Y cunde el desaliento. Hablando esta semana con un fiscal de extenso recorrido y de inmaculada trayectoria, me confesaba que ellos mismos, cuando toman decisiones graves que afectan al sanchismo, se preguntan: «Bueno, y al fin y al cabo, ¿qué? ¿Para qué sirve esto?». Tenemos que recaer en la enorme gravedad de estos interrogantes porque revelan, también, que los grandes ejecutores de la Ley están afectados por el repetido desaliento.

Son los mismos que aseguran, sin traba alguna, que España ahora mismo es un Estado en el que precisamente la Ley ya no importa nada, y ponen el ejemplo de su colega, el fiscal general del Estado, que está imputado pero continúa robando su puesto, asentado por el mafioso que le llevó a la dirección. Díganme si un país en el que la Ley no es el patrón definitivo de nuestras conductas tiene un futuro libre. Por más que la oposición política se desgañite imaginando fórmulas para impedir las millonarias fechorías que realiza el presidente del Gobierno, los establecidos de La Moncloa no se despeinan: les da igual, pasan de las imputaciones y las diatribas. Mienten y a otra cosa mariposa. Los secretarios de Estado de Comunicación caen como moscas enchufados a cargos más sustanciosos, y las ministras del ramo obtienen el mismo tratamiento, no sin antes hacer un ridículo espantoso como esta Alegría (Bonjour tristesse) que, como un escolar de los cincuenta, repite lanarmente lo que se le pone por delante. Sánchez sacrifica a estos pordioseros de la dignidad porque les sirven a su fin: perdurar aun a costa de triturar todo lo que le puede entorpecer su solo objetivo: seguir en La Moncloa.

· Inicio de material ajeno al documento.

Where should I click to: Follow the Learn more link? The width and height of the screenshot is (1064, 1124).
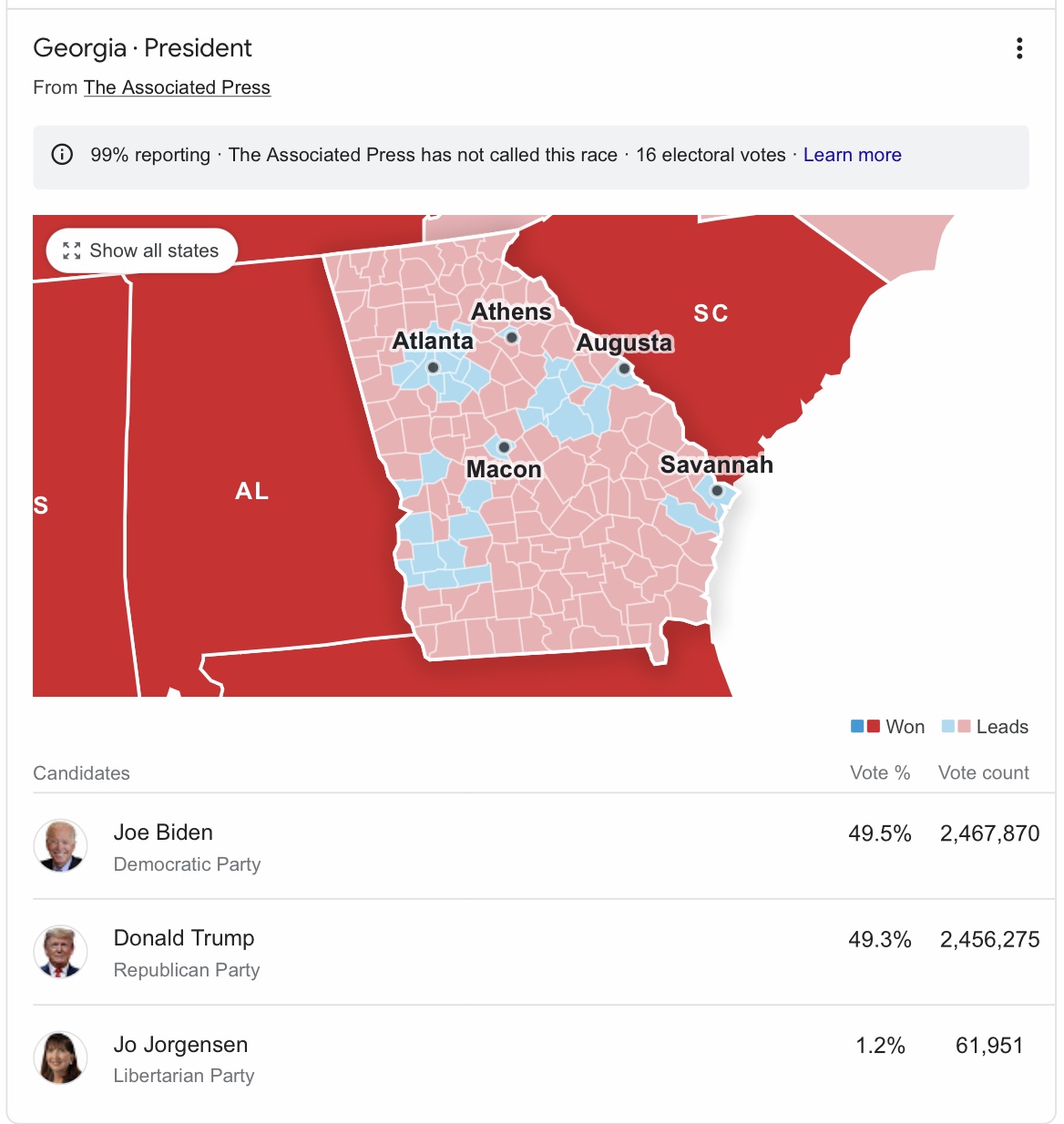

Es seguro ya a estas alturas que este psicópata narcisista (lo han dictaminado los psiquiatras) está poseído, como los grandes dictadores de este siglo y del anterior, por la certeza de que los demás, sus súbditos al fin, no le merecen, que su reino político no es ya de este mundo chato que le vocifera desde las tertulias y le envía descalificaciones desde los periódicos.

Sánchez, ¡óiganlo! Es un peligro público que ha logrado hibernar a una sociedad civil desalentada, paralizada, cuya única esperanza, ya que no tiene otra, es llegar a los fines de semana con unos pocos euros para contribuir al desmán del gasto. Es la española una comunidad sin pulso alguno, con los líderes agazapados (¿Dónde están los intelectuales, dónde los académicos?) y el gentío de infantería lloroso ante la constancia de que, literalmente: «Aquí no hay nada que hacer». Este es el desaliento que cubre todas nuestras actitudes cívicas, la mejor baza para que Sánchez permanezca en el poder hasta que su cuerpo aguante, que es la sola advertencia que le puede impedir continuar con sus pervertidos propósitos. El desaliento se ha hecho carne en nuestra sociedad y, vista su escasa, mejor dicho, nula, reacción, ha dejado a España hecha unos zorros en la peor situación que ni siquiera nuestros críticos más históricos, Costa u Ortega, pudieron nunca prever. El desaliento nacional.